--- START ---

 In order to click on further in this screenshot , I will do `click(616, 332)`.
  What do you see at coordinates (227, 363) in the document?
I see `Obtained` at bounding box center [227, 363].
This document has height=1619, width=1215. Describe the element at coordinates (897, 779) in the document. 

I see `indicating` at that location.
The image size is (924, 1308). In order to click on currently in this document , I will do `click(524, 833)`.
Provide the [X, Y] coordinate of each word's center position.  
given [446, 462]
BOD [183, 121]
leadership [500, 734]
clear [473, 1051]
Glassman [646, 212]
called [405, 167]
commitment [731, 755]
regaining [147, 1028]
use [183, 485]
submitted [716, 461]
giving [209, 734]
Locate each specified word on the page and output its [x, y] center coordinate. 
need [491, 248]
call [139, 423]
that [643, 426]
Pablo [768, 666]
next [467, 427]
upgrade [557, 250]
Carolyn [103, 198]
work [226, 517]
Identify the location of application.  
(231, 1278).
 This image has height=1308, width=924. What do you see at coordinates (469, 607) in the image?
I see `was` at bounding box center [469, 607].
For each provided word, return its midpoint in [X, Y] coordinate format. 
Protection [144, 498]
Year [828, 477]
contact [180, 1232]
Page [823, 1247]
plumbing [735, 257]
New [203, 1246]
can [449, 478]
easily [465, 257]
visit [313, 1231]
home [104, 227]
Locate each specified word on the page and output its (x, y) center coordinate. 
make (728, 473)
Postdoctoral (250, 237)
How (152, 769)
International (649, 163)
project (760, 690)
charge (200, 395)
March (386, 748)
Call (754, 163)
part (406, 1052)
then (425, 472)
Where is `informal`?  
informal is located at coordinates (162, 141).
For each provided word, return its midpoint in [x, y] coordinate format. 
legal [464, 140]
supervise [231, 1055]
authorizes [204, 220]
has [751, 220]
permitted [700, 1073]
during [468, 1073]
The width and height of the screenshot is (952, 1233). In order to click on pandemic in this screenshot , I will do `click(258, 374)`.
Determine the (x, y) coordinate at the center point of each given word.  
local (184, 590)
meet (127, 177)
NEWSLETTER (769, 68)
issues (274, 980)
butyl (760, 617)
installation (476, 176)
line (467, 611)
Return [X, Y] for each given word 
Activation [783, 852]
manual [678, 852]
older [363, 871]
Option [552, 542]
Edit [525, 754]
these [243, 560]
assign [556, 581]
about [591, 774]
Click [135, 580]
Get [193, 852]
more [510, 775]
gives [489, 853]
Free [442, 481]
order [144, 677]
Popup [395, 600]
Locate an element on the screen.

--- END ---

▸ **WHAT IS REQUIRED**:
Format every line of the entries above as a Markdown table with two columns, Row and Line. Put a running number in Row and the full line in Line, and leave out any blank lines.

▸ **CORRECT OUTPUT**:
| Row | Line |
|---|---|
| 1 |  In order to click on further in this screenshot , I will do `click(616, 332)`. |
| 2 |   What do you see at coordinates (227, 363) in the document? |
| 3 | I see `Obtained` at bounding box center [227, 363]. |
| 4 | This document has height=1619, width=1215. Describe the element at coordinates (897, 779) in the document.  |
| 5 | I see `indicating` at that location. |
| 6 | The image size is (924, 1308). In order to click on currently in this document , I will do `click(524, 833)`. |
| 7 | Provide the [X, Y] coordinate of each word's center position.   |
| 8 | given [446, 462] |
| 9 | BOD [183, 121] |
| 10 | leadership [500, 734] |
| 11 | clear [473, 1051] |
| 12 | Glassman [646, 212] |
| 13 | called [405, 167] |
| 14 | commitment [731, 755] |
| 15 | regaining [147, 1028] |
| 16 | use [183, 485] |
| 17 | submitted [716, 461] |
| 18 | giving [209, 734] |
| 19 | Locate each specified word on the page and output its [x, y] center coordinate.  |
| 20 | need [491, 248] |
| 21 | call [139, 423] |
| 22 | that [643, 426] |
| 23 | Pablo [768, 666] |
| 24 | next [467, 427] |
| 25 | upgrade [557, 250] |
| 26 | Carolyn [103, 198] |
| 27 | work [226, 517] |
| 28 | Identify the location of application.   |
| 29 | (231, 1278). |
| 30 |  This image has height=1308, width=924. What do you see at coordinates (469, 607) in the image? |
| 31 | I see `was` at bounding box center [469, 607]. |
| 32 | For each provided word, return its midpoint in [X, Y] coordinate format.  |
| 33 | Protection [144, 498] |
| 34 | Year [828, 477] |
| 35 | contact [180, 1232] |
| 36 | Page [823, 1247] |
| 37 | plumbing [735, 257] |
| 38 | New [203, 1246] |
| 39 | can [449, 478] |
| 40 | easily [465, 257] |
| 41 | visit [313, 1231] |
| 42 | home [104, 227] |
| 43 | Locate each specified word on the page and output its (x, y) center coordinate.  |
| 44 | make (728, 473) |
| 45 | Postdoctoral (250, 237) |
| 46 | How (152, 769) |
| 47 | International (649, 163) |
| 48 | project (760, 690) |
| 49 | charge (200, 395) |
| 50 | March (386, 748) |
| 51 | Call (754, 163) |
| 52 | part (406, 1052) |
| 53 | then (425, 472) |
| 54 | Where is `informal`?   |
| 55 | informal is located at coordinates (162, 141). |
| 56 | For each provided word, return its midpoint in [x, y] coordinate format.  |
| 57 | legal [464, 140] |
| 58 | supervise [231, 1055] |
| 59 | authorizes [204, 220] |
| 60 | has [751, 220] |
| 61 | permitted [700, 1073] |
| 62 | during [468, 1073] |
| 63 | The width and height of the screenshot is (952, 1233). In order to click on pandemic in this screenshot , I will do `click(258, 374)`. |
| 64 | Determine the (x, y) coordinate at the center point of each given word.   |
| 65 | local (184, 590) |
| 66 | meet (127, 177) |
| 67 | NEWSLETTER (769, 68) |
| 68 | issues (274, 980) |
| 69 | butyl (760, 617) |
| 70 | installation (476, 176) |
| 71 | line (467, 611) |
| 72 | Return [X, Y] for each given word  |
| 73 | Activation [783, 852] |
| 74 | manual [678, 852] |
| 75 | older [363, 871] |
| 76 | Option [552, 542] |
| 77 | Edit [525, 754] |
| 78 | these [243, 560] |
| 79 | assign [556, 581] |
| 80 | about [591, 774] |
| 81 | Click [135, 580] |
| 82 | Get [193, 852] |
| 83 | more [510, 775] |
| 84 | gives [489, 853] |
| 85 | Free [442, 481] |
| 86 | order [144, 677] |
| 87 | Popup [395, 600] |
| 88 | Locate an element on the screen. |